Columbia Public Schools asks for dismissal of AG’s mask mandate lawsuit
COLUMBIA, Mo. (KMIZ) -
Columbia Public Schools called the Missouri Attorney General Eric Schmitt's lawsuit over its former mask rule moot since the district dropped its mandate.
The district asked Judge Joshua Devine to dismiss the attorney general's January lawsuit on Thursday. The district argued that it no longer has a policy requiring masks that the state's top lawyer targeted in his lawsuit.
Schmitt sued CPS and 45 other school districts in January over their mask rules as COVID-19 cases rose due to the omicron subvariant. The AG dropped many of those lawsuits, including one against the Jefferson City School District, as districts dropped their rules. Only lawsuits against CPS and the St. Charles R-6 School District currently remain of those districts that ended mask rules.
District lawyer Natalie Hoernschemeyer said speculation that CPS might impose a mask rule once the AG drops the lawsuit "has no basis in fact." She said the recent move by Gov. Parson to respond to COVID-19 as an endemic disease proves that it is unreasonable to think the district will require masks the moment the state drops the lawsuit.

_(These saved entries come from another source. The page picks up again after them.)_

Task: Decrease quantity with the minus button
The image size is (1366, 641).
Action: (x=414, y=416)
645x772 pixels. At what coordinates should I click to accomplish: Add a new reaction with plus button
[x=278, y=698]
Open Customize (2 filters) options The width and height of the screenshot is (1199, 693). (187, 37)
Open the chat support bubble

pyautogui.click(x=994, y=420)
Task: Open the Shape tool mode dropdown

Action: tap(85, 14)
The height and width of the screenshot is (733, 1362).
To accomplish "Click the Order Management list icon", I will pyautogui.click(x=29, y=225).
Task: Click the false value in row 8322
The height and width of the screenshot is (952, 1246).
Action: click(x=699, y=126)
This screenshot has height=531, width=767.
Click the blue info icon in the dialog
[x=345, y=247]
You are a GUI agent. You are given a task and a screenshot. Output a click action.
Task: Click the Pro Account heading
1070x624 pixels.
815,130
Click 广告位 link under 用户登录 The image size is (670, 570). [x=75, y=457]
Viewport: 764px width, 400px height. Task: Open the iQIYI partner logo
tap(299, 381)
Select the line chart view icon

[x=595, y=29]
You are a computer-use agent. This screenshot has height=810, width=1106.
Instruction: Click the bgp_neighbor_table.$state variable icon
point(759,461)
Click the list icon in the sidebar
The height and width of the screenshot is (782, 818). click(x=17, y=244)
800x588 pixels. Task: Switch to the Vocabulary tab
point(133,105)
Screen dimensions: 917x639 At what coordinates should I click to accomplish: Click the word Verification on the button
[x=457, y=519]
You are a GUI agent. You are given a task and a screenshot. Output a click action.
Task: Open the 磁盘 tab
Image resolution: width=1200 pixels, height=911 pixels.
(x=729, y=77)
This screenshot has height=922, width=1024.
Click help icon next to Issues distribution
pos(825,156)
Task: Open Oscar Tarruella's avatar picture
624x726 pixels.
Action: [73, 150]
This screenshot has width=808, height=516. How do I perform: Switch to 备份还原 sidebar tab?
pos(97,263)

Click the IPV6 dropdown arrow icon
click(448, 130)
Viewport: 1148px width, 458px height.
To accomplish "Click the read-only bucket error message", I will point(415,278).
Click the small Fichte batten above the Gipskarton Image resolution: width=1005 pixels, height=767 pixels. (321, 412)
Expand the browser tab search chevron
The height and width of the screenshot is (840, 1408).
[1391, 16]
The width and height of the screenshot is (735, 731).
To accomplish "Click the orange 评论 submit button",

""The Attorney General has no factual basis for a belief that the District will implement another masking requirement other than his own speculation that at some point in the future COVID-19 cases will drastically rise," Hoernschemeyer wrote. "No one, including the Attorney General, can predict that future."
A judge previously rejected the AG's request to ban mask mandates in CPS last year. The state dropped the lawsuit in December.
Judge Devine has not yet set a hearing date over the request to dismiss the lawsuit. A pre-trial hearing in is set for Sept. 9, with a bench trial starting in October.